Quote:
The soil is supposed to be capped anyhow, so you don't need to remove your substrate and rinse it.(many planted tank forums are referring soil to dirt, not sure if you are aware of that).
And like I said, you can remove the fish, they can remain in another container and remain heated. Once everything is settled down, the tank will be warm enough again and your fish can go back into the tank.
Yes, I know soil is dirt.
I'm referring to the substrate cap (the non-soil one that is theoretically in there now).
Unless we're crossing wires and I'm misunderstanding you, you're talking about a way to add dirt/soil to the bottom of an existing non-dirt/soil substrate (gravel, sand, etc), right?

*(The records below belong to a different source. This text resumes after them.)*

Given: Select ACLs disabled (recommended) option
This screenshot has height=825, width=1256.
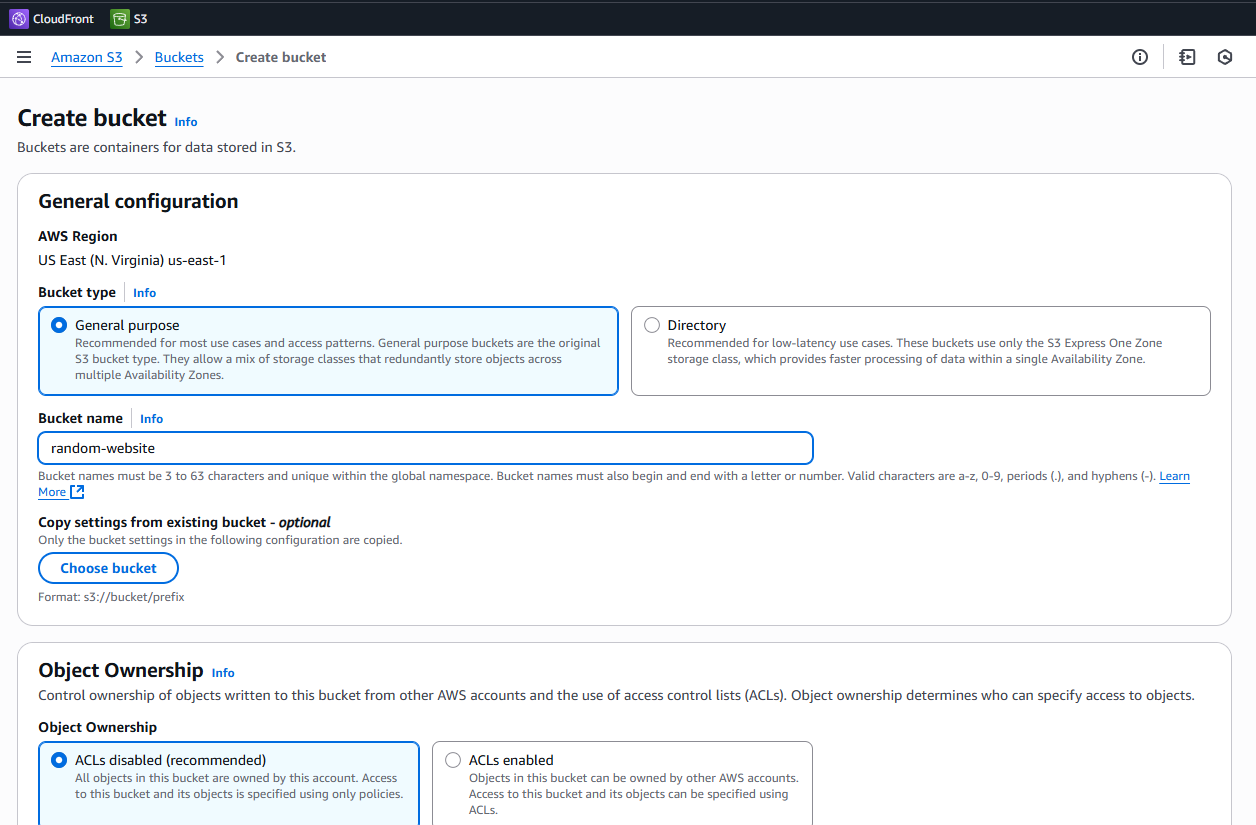Looking at the screenshot, I should 59,760.
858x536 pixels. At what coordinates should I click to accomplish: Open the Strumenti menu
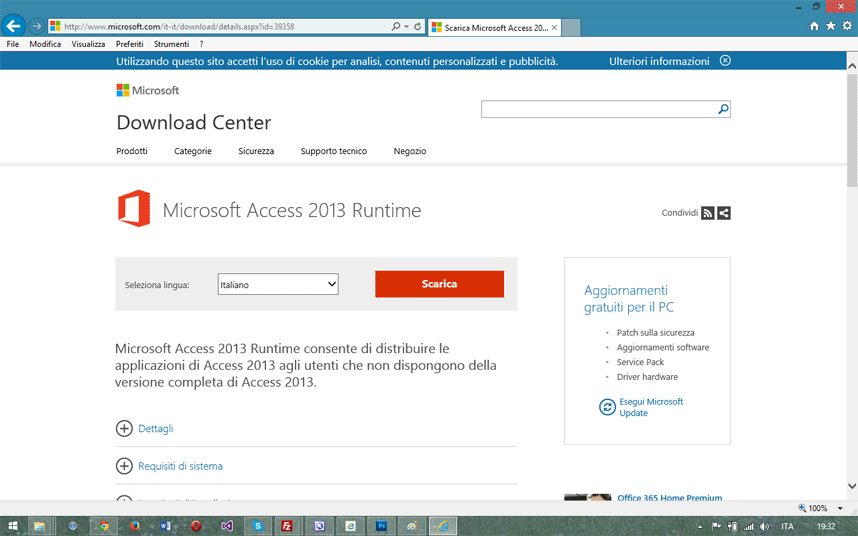tap(171, 44)
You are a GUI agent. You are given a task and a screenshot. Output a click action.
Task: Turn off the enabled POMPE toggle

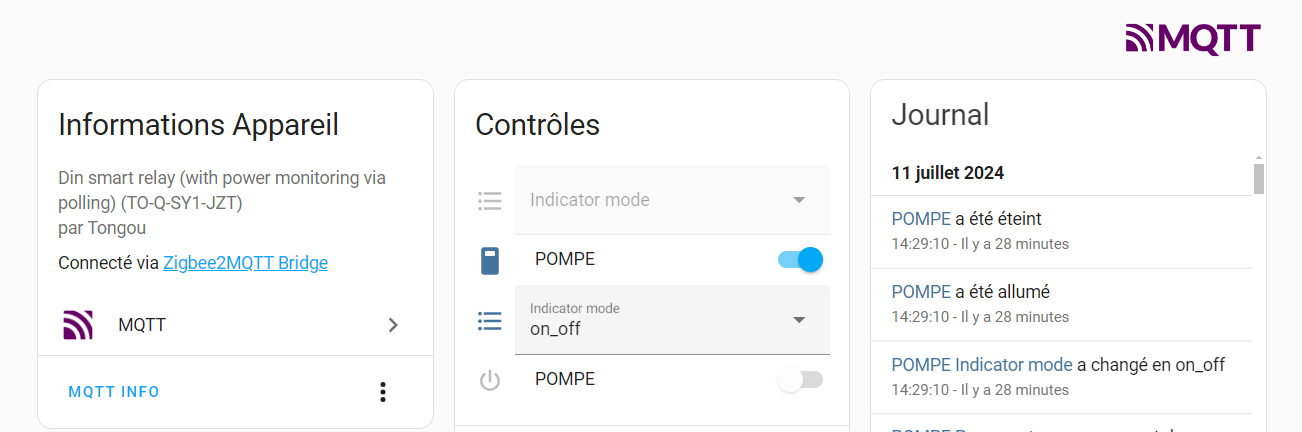(800, 260)
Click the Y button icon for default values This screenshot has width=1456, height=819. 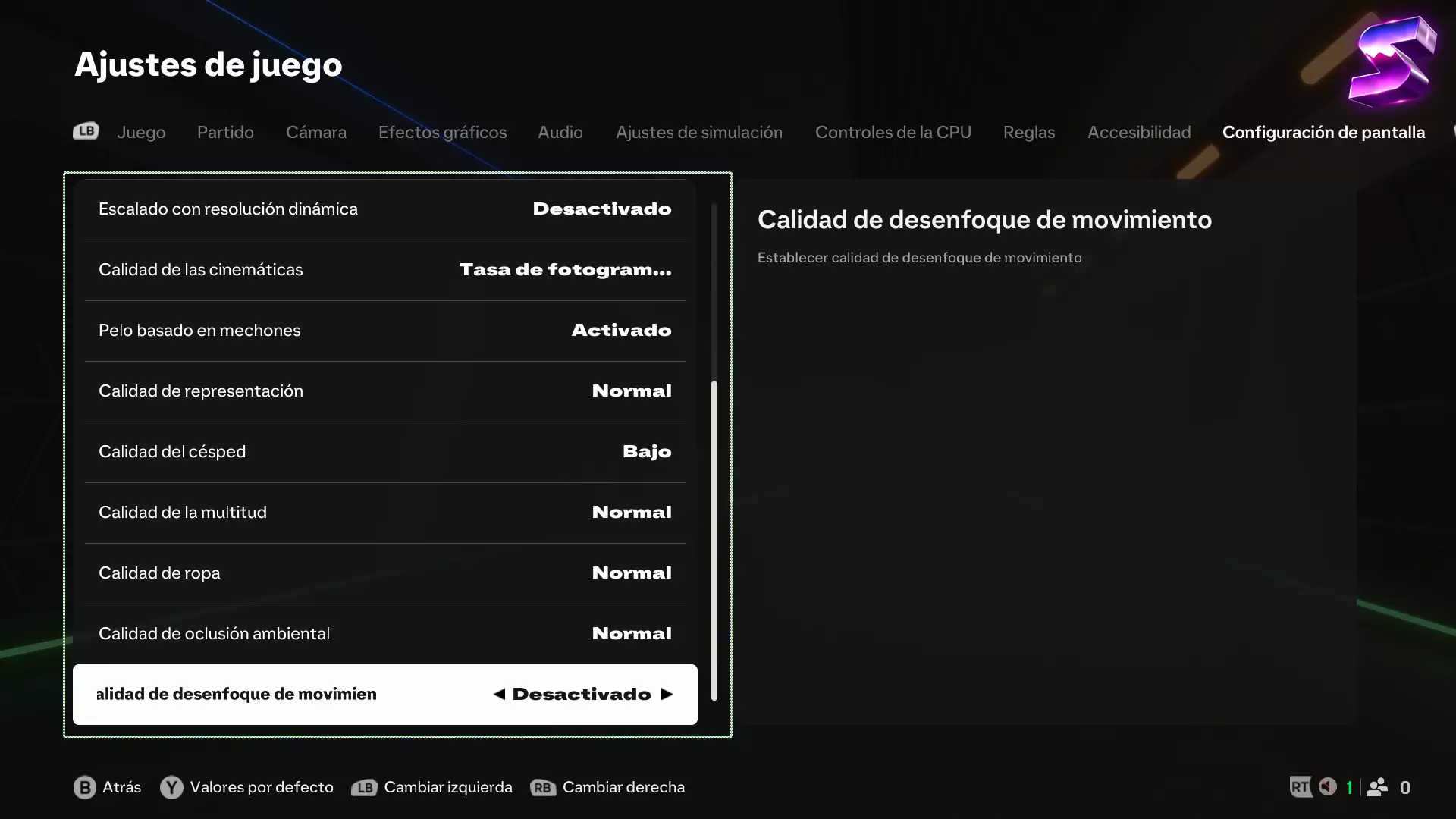pos(171,787)
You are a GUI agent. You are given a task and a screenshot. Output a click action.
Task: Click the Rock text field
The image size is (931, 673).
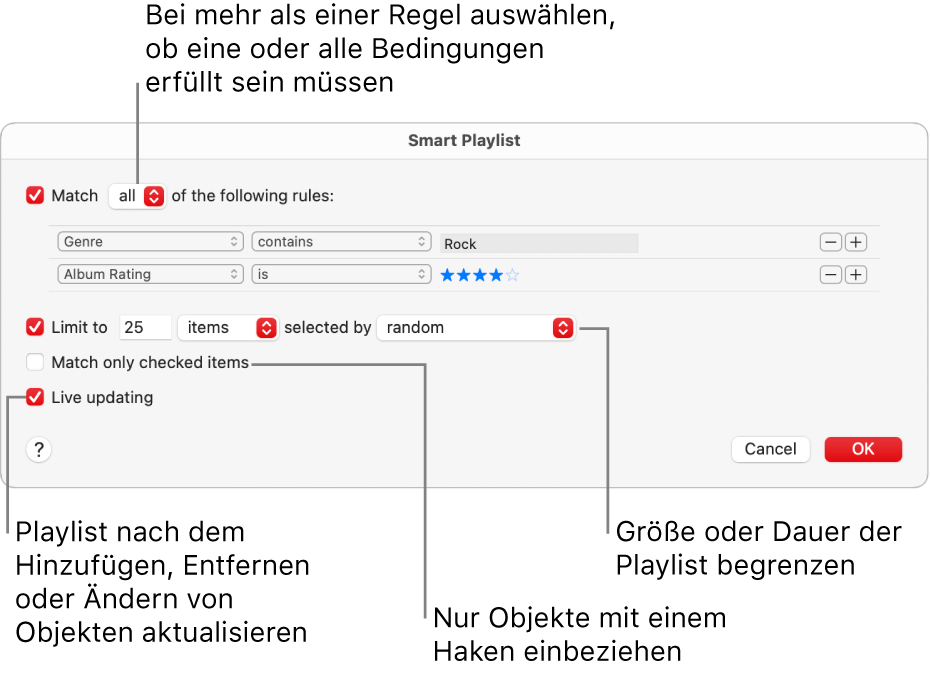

Any substrate in an established tank is going to have all kinds of gunk trapped in it that you don't want to release without risk to the fish, even if you change the water, much will be newly-exposed and likely start producing ammonia and other junk in the water. So major disturbances to existing established substrate should be kept to a minimum. Even carefully "shimmying" in frozen blocks would be a pretty major distubance, if you're coating the whole tank bottom with them under the existing substrate (which would now be a cap for the dirt/soil).
Of course, if I'm misunderstanding what you're proposing, then perhaps this warning doesn't apply, and I'd love to hear more about this, because it does seem interesting.
(I mentioned the temperature issue because you said "Can also remove the fish
if you want" but I don't see that as particularly optional for major work like this.)